MEXICO CITY, June 28 (Reuters) – Mexican monetary authorities on Monday stated that crypto property are usually not authorized tender in Mexico and are usually not thought-about currencies underneath present legal guidelines, warning that monetary establishments that function with them are topic to sanctions.
The joint assertion by the Financial institution of Mexico, finance ministry and banking regulator comes after Mexican billionaire Ricardo Salinas Pliego on Sunday stated his banking enterprise, Banco Azteca, might start utilizing bitcoin, which might make it the nation’s first financial institution to begin accepting the cryptocurrency. read more
Earlier this month, El Salvador made a dramatic transfer to make bitcoin a authorized tender, a world first. read more
“The monetary authorities reiterate their warnings … on the dangers inherent in the usage of so-called ‘digital property’ as a way of trade, as a retailer of worth or as one other type of funding,” the assertion stated.
“The nation’s monetary establishments are usually not licensed to hold out and supply to the general public operations with digital property, reminiscent of Bitcoin, Ether, XRP and others with the intention to preserve a wholesome distance between them and the monetary system.”

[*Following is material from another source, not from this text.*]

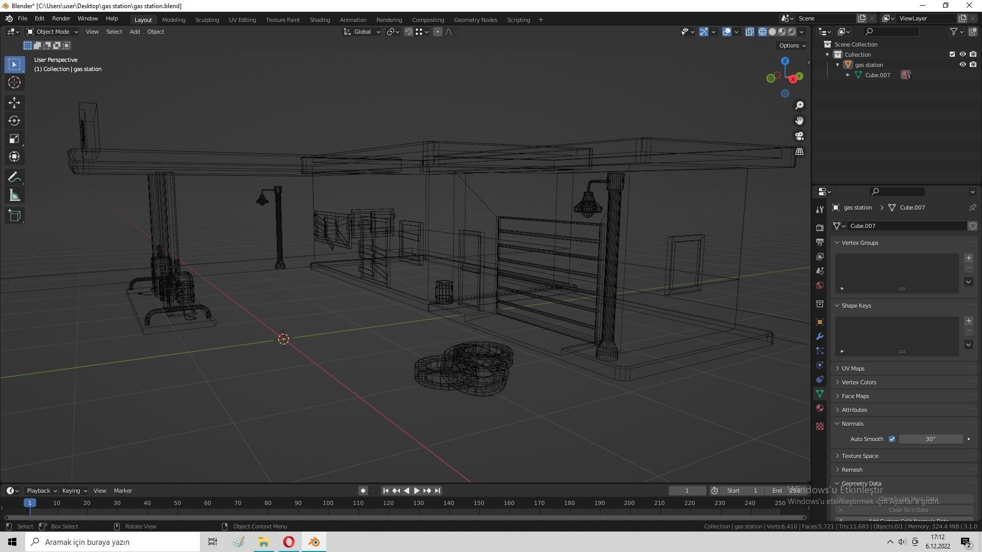Adjust the Auto Smooth 30° angle slider
982x552 pixels.
click(x=930, y=439)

Mexican monetary establishments should additionally keep away from transmitting to their purchasers the dangers related to cryptocurrency operations, the assertion stated, including that the usage of so-called stablecoins – a type of cryptocurrency normally pegged to a conventional foreign money – was not permitted underneath present Mexican legislation.

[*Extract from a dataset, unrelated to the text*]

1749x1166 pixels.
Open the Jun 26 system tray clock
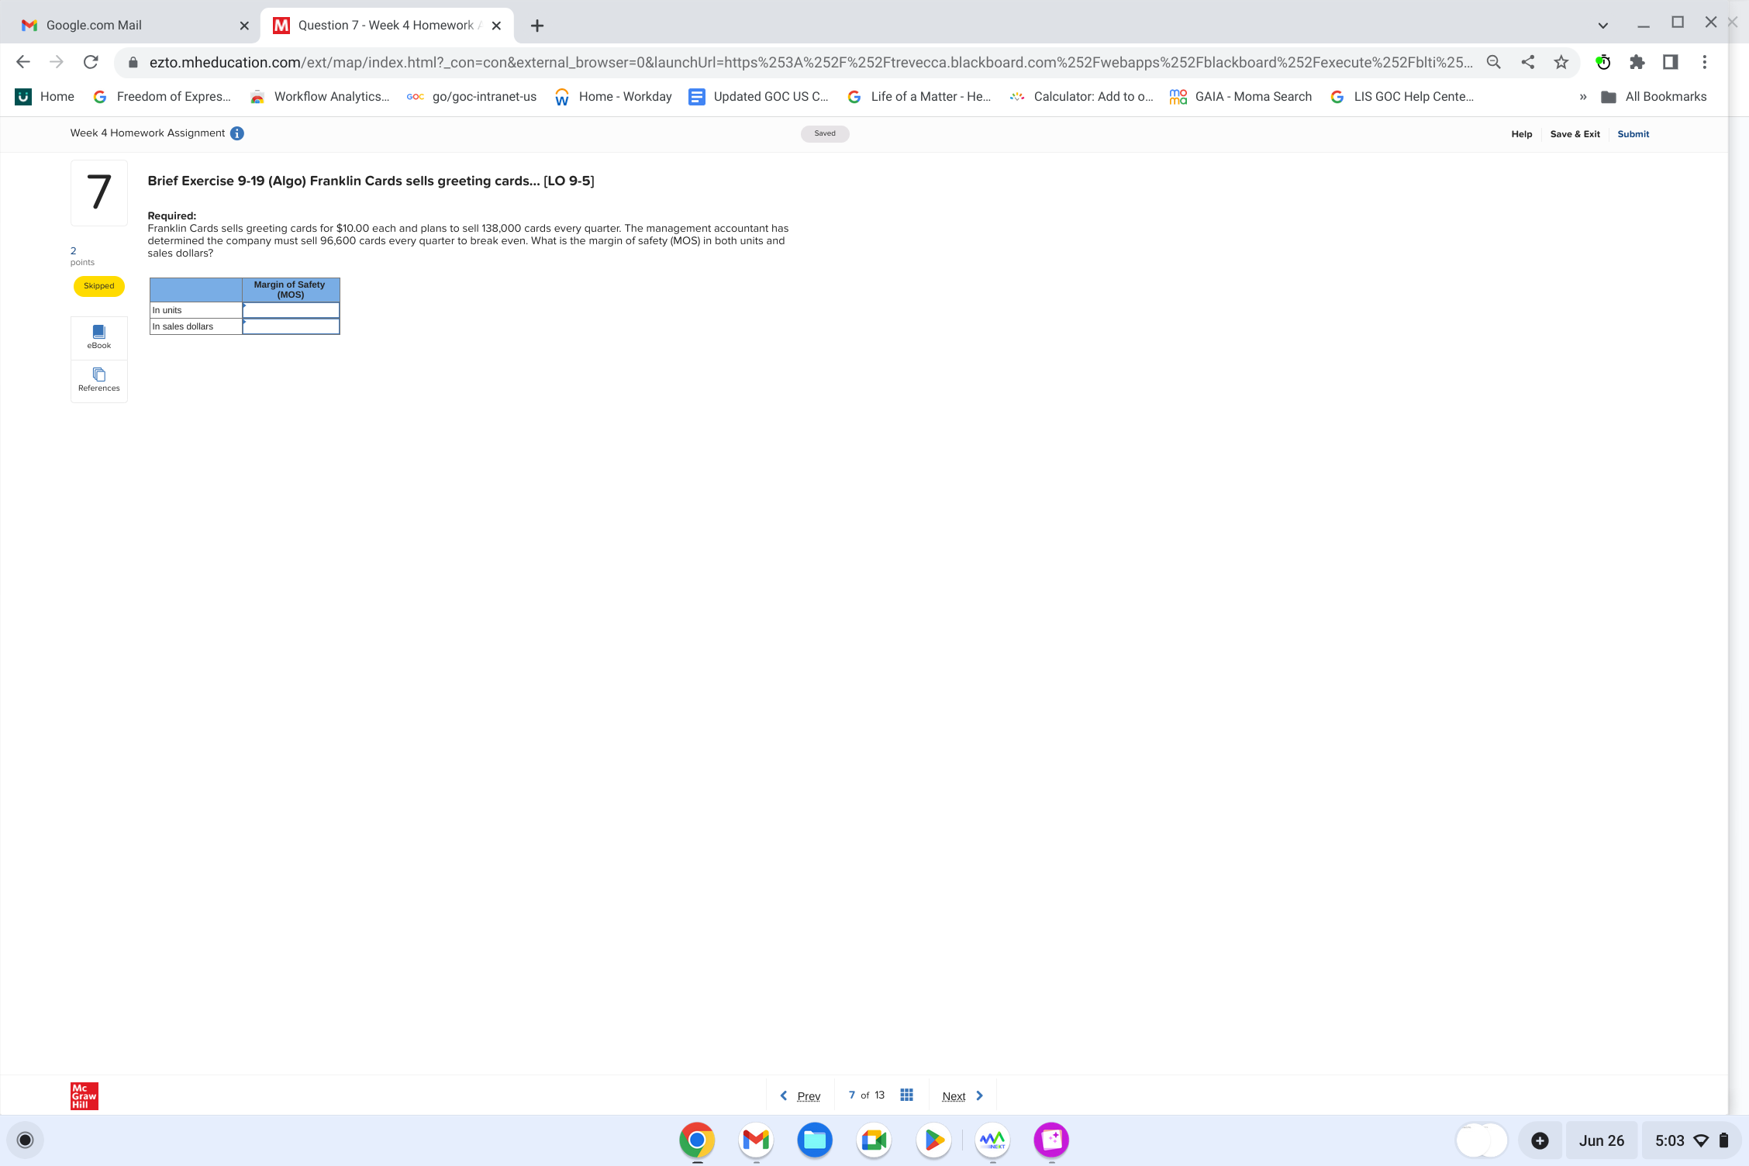[x=1601, y=1140]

Finance minister Arturo Herrera stated at a information convention that underneath present guidelines cryptocurrencies are prohibited from getting used within the Mexican monetary system, underscoring that the prohibition will doubtless not change within the close to time period.
Cryptocurrencies are usually unstable and speculative property and whereas they are often traded, they don’t serve the identical perform as cash, “since their acceptance as a way of fee is restricted and they don’t seem to be a very good reserve or worth reference,” stated the assertion.